Records from a data collection
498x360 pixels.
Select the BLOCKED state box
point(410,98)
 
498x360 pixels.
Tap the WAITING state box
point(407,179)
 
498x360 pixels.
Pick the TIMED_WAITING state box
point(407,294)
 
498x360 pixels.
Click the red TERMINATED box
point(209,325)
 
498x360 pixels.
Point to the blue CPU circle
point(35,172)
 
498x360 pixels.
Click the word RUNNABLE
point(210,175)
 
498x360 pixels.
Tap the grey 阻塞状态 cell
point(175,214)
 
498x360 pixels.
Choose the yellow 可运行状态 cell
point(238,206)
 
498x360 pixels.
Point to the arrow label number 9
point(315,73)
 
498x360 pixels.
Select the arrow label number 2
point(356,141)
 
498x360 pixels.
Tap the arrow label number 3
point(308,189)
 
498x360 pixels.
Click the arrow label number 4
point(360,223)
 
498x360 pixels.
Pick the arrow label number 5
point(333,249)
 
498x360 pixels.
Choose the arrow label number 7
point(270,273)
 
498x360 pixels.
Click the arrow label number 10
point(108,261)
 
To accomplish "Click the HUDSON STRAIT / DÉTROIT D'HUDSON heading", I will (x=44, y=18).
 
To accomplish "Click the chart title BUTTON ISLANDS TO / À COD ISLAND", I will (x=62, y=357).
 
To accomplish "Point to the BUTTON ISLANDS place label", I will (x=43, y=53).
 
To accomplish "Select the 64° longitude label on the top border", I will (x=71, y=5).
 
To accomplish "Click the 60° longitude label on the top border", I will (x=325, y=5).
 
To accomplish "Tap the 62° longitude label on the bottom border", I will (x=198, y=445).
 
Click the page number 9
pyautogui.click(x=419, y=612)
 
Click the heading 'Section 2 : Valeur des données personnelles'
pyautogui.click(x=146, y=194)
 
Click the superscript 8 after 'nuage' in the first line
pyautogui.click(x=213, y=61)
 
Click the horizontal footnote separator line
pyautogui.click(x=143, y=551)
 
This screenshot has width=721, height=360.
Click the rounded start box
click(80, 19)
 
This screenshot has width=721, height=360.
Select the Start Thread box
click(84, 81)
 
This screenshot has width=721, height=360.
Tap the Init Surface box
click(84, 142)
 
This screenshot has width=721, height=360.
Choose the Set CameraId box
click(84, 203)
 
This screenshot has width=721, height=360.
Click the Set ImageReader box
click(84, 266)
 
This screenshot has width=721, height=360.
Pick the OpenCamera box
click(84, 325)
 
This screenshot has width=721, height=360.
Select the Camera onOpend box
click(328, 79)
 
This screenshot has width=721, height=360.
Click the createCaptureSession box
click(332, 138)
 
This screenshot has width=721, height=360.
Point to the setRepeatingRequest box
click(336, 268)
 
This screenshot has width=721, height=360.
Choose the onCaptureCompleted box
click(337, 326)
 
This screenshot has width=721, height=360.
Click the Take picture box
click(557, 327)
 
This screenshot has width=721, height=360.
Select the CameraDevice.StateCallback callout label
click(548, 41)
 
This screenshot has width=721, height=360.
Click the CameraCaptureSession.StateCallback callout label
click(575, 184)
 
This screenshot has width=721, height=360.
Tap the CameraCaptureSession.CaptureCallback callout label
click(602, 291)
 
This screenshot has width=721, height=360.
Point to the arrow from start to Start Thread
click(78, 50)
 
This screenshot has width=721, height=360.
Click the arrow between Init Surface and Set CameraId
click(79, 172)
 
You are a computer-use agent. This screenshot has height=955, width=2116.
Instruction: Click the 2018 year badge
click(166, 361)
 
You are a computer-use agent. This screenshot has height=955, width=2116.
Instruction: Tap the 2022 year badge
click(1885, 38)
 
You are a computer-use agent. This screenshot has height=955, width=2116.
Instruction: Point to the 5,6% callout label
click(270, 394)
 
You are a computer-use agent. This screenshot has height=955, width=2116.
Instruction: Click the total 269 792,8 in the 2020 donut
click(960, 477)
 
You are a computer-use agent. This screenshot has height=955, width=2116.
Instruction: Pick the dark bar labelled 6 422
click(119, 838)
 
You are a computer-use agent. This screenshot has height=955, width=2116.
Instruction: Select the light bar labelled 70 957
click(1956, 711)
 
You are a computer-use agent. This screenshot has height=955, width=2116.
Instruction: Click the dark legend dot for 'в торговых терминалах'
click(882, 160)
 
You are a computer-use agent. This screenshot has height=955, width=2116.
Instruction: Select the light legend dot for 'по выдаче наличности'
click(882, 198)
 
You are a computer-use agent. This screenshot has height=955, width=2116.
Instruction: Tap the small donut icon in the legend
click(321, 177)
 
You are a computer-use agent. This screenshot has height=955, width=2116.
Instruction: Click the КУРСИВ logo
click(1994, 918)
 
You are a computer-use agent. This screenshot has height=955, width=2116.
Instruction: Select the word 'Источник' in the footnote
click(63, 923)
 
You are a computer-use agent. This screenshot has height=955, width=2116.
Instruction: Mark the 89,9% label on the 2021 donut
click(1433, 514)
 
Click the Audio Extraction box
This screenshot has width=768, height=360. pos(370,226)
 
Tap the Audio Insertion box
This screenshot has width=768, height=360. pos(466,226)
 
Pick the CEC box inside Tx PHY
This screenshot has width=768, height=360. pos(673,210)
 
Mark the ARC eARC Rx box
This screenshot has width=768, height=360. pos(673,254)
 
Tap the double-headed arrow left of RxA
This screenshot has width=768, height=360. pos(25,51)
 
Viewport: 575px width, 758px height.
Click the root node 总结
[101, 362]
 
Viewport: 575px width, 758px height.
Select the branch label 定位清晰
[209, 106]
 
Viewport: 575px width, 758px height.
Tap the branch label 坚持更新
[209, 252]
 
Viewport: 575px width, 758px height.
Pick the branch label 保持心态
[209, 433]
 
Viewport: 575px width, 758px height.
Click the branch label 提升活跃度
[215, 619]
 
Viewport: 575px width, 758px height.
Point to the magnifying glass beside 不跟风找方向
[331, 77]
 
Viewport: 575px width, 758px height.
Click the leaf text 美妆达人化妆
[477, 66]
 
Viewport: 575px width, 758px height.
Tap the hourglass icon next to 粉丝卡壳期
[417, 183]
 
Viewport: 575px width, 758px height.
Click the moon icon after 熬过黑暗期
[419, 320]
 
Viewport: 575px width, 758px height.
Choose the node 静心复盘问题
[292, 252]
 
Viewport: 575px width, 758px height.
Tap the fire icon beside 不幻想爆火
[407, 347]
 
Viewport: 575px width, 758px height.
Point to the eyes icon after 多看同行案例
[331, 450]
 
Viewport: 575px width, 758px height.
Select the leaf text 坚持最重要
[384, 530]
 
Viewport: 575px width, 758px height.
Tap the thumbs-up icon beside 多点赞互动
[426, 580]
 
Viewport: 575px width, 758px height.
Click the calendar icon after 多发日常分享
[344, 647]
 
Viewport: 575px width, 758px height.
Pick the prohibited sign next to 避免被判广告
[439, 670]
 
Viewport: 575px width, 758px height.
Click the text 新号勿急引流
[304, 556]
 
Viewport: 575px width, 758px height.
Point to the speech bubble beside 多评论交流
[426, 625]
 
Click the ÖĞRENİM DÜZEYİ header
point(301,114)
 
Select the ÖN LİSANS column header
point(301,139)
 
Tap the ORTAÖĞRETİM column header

**What is needed**
Locate each line in the material above that contains the word "longitude" and copy those lines. Matching is case-sensitive.

**Task answer**
To accomplish "Select the 64° longitude label on the top border", I will (x=71, y=5).
To accomplish "Click the 60° longitude label on the top border", I will (x=325, y=5).
To accomplish "Tap the 62° longitude label on the bottom border", I will (x=198, y=445).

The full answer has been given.